The lady is said to have written to Indian PM Manmohan Singh in agitation after 19 fishermen from Pudukottai and Ramanathapuram districts along with their 5 mechanized fishing boats were apprehended by the Sri Lankan Navy recently. Jayalalithaa said this had sent “shock waves throughout the entire fishermen community” in Tamil Nadu. Now that statement is quite a shocker. You cross the line, you pay. It’s simple. No shocks there.
Jayalalithaa is upset, it is reported, ‘by the attitude of the Sri Lankan government’. She is even more upset about ‘the inability of the Indian government to effectively protect their interests’. What is this ‘interest’? In a word, ‘poaching’. She is upset that Delhi is not aiding and abetting Tamil Nadu fisherman in poaching. Wow!
These arrests could compromise talks regarding the vexed issue of Indian fishermen poaching in Sri Lankan waters, the logical thing to do is to advise the fishermen not to stray. Giving the green light to poaching and imposing a red on arrest doesn’t really create an environment conducive to working out a solution.
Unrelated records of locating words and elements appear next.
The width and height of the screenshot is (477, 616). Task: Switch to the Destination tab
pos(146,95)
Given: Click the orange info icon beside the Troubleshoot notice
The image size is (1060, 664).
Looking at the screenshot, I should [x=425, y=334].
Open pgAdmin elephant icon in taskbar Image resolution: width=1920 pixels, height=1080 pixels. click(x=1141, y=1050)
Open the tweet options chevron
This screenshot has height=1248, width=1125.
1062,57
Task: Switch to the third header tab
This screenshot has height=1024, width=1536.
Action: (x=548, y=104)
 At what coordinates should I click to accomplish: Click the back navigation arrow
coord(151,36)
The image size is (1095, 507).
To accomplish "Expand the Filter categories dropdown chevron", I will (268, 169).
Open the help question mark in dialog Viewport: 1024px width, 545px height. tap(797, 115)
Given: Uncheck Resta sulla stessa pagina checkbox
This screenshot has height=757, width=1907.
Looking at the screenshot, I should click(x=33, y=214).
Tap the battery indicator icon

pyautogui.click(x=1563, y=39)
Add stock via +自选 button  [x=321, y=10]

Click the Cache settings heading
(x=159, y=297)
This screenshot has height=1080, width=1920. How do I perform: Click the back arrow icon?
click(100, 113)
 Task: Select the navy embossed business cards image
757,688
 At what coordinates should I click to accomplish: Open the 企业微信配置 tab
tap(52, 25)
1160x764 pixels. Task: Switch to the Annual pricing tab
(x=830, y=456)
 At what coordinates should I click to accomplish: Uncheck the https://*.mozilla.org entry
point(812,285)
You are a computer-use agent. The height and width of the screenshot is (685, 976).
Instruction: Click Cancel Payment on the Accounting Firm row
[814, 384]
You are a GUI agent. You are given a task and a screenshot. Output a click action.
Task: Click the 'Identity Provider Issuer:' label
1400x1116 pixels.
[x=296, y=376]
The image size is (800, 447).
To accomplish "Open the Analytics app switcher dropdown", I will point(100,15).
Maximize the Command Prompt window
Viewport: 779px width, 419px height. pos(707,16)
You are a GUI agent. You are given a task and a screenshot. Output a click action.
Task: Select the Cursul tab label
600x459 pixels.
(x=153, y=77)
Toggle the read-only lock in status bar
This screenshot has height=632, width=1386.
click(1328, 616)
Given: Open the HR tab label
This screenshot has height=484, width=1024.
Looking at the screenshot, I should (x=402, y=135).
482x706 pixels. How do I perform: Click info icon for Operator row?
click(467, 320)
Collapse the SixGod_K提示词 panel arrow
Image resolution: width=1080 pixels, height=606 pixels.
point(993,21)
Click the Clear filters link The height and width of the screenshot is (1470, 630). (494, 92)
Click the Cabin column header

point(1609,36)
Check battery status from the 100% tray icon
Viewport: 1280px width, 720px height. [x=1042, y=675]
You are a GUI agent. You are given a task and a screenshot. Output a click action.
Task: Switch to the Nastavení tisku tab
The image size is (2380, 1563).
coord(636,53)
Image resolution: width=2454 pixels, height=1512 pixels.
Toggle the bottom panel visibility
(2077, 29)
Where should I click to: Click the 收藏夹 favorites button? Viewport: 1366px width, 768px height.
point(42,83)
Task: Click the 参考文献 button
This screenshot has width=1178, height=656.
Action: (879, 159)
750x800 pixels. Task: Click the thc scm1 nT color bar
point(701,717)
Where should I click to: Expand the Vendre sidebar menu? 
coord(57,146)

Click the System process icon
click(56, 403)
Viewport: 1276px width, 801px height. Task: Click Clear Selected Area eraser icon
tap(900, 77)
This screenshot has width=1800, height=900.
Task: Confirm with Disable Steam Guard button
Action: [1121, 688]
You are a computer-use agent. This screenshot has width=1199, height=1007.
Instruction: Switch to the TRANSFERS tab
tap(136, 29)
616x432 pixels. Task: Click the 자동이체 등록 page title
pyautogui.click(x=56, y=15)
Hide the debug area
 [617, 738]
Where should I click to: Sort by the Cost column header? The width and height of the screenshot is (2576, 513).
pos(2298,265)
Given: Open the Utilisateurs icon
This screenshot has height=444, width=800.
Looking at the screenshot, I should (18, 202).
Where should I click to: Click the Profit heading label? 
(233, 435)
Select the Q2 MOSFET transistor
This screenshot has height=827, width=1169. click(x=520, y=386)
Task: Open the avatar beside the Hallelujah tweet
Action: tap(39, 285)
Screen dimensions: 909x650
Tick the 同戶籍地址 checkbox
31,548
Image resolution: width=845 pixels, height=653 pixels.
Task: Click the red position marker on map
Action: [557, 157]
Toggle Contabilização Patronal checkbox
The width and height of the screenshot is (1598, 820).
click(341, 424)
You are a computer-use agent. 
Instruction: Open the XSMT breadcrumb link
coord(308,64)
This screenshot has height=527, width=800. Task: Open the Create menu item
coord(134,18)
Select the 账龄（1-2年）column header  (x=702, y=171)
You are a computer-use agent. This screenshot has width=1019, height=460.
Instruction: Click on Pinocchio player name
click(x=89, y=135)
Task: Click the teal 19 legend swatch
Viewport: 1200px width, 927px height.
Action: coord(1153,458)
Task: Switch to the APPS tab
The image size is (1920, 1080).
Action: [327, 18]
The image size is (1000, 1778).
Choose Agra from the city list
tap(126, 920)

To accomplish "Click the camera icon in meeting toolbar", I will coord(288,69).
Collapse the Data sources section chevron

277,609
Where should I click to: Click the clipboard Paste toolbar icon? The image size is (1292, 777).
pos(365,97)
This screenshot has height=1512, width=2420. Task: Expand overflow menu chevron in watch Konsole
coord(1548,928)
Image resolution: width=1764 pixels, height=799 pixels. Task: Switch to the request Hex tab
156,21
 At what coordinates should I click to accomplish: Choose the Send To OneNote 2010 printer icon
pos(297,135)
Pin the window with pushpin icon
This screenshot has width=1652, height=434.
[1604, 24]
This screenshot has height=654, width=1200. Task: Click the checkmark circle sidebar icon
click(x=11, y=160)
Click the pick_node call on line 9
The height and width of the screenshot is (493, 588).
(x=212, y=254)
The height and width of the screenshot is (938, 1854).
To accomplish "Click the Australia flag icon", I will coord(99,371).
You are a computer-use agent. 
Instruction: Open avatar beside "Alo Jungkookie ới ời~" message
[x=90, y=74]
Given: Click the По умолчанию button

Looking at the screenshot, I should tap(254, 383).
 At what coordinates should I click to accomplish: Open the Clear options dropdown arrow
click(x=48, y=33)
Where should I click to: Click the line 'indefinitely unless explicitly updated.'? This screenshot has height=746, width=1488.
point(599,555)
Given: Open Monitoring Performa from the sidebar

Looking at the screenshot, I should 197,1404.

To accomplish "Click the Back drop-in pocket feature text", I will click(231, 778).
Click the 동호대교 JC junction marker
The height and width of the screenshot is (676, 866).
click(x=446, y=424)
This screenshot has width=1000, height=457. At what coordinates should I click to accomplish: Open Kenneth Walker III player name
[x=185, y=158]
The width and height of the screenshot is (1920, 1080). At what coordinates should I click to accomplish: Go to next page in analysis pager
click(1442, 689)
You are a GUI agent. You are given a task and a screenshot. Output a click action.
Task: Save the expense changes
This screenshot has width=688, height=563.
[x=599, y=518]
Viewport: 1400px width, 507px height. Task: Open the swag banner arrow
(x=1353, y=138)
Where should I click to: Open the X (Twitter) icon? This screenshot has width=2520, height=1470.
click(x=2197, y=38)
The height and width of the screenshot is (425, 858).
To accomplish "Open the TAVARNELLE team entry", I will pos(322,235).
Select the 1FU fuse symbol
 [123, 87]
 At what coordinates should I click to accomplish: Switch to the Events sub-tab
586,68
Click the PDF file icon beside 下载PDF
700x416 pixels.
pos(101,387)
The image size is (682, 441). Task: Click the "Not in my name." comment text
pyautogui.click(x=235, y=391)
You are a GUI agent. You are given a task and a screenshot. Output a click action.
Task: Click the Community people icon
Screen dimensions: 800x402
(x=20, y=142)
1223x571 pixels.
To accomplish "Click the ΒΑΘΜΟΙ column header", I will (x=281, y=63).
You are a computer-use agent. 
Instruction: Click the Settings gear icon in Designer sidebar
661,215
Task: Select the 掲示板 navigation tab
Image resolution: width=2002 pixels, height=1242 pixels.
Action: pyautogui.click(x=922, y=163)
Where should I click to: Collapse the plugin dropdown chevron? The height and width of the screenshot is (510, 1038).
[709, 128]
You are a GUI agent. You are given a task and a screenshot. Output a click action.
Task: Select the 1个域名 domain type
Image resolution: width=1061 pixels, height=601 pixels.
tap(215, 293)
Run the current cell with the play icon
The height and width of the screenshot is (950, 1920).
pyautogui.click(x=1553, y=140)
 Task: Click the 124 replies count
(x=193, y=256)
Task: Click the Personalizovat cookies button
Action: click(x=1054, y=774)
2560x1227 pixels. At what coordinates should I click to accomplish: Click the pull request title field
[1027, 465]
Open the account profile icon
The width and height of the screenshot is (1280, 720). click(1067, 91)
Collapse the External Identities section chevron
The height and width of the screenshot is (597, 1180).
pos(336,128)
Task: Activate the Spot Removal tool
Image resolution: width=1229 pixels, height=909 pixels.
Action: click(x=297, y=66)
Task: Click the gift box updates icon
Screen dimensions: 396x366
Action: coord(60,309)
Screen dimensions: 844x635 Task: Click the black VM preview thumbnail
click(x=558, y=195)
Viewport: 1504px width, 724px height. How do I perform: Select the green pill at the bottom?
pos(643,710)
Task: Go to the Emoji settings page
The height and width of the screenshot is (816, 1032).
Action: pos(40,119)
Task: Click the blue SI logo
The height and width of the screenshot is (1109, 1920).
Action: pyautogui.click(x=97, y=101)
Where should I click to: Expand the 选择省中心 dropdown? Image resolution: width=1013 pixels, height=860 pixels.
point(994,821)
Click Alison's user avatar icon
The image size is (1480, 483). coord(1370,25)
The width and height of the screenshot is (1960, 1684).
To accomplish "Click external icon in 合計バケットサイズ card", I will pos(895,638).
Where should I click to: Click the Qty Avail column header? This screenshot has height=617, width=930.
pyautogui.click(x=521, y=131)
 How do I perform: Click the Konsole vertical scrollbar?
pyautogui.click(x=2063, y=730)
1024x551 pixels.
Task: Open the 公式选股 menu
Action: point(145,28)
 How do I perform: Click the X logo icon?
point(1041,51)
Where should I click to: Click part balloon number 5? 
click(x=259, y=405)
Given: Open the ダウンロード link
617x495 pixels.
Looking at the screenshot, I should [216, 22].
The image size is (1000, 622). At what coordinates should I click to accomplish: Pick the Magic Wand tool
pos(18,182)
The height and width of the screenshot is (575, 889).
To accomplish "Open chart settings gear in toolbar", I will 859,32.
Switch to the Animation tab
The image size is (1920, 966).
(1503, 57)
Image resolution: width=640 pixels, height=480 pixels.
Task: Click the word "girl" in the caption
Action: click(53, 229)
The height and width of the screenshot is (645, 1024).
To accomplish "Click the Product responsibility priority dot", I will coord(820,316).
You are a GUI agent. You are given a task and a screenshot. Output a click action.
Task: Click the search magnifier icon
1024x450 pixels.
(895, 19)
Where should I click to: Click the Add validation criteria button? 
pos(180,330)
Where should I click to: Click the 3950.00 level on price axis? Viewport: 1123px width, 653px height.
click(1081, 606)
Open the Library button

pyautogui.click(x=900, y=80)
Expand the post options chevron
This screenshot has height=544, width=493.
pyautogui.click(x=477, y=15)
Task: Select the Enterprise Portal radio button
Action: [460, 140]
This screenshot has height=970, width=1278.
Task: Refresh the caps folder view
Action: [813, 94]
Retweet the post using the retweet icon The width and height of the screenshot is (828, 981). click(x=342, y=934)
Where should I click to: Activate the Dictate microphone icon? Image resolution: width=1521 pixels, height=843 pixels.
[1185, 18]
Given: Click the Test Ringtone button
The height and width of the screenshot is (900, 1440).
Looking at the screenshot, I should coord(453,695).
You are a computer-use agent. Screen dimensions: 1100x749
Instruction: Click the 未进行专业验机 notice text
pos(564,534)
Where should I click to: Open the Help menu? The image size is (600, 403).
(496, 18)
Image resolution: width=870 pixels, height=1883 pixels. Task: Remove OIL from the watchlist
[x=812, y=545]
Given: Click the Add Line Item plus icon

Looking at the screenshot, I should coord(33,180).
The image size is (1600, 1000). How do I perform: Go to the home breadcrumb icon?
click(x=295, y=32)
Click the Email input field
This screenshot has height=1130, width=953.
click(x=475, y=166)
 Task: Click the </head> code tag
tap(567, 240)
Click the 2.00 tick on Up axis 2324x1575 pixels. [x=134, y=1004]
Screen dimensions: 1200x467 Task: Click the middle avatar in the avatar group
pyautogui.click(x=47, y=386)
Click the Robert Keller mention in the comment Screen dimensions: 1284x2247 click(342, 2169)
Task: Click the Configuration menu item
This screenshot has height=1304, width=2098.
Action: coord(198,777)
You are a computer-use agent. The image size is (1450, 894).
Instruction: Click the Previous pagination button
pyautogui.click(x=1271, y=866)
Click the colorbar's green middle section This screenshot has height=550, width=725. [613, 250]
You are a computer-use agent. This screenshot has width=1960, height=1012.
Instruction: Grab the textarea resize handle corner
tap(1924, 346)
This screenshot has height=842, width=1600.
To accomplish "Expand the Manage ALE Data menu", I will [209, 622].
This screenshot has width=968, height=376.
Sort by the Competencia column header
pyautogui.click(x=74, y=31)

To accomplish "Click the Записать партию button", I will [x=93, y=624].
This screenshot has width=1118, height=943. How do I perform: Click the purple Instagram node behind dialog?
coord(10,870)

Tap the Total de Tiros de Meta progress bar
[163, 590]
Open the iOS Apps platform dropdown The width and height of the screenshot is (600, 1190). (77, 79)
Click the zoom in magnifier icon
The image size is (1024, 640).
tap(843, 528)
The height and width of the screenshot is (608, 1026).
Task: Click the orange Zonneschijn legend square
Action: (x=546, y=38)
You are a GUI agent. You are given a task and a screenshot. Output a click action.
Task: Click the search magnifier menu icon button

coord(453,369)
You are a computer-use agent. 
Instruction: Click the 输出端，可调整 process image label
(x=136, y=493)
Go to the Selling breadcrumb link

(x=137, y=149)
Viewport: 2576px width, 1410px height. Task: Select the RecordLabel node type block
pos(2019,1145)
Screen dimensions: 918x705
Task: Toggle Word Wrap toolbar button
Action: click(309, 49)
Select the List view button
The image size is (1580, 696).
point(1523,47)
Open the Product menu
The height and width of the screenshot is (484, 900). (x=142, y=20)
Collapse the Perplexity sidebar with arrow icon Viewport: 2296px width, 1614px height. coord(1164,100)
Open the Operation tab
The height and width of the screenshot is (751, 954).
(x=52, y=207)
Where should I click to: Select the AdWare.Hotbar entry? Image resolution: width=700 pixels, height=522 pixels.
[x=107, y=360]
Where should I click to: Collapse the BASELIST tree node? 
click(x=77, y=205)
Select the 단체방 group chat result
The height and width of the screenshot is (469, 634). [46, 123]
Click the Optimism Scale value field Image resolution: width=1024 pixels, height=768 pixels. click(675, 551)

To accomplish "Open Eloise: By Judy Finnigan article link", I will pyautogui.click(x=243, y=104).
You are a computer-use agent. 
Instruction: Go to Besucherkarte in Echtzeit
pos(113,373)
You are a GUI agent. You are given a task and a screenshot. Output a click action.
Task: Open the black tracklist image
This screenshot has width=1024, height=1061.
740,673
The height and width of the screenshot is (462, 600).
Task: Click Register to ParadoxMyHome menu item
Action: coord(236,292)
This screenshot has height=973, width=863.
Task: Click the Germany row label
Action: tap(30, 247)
Jayalalithaa should take a break. She should meditate on her house, her garden, and what’s licit and illicit, proper and improper for her neighbor when it comes to stepping into her premises. She could do better. She could try walking into a neighboring state and grabbing the harvest with a simple statement, ‘what I can take is mine’. She might get bitten by mongrels that irate farmers set on her. If she complains about losing a piece of her rear end, the dog-owners might just say ‘what they could bite off is theirs’.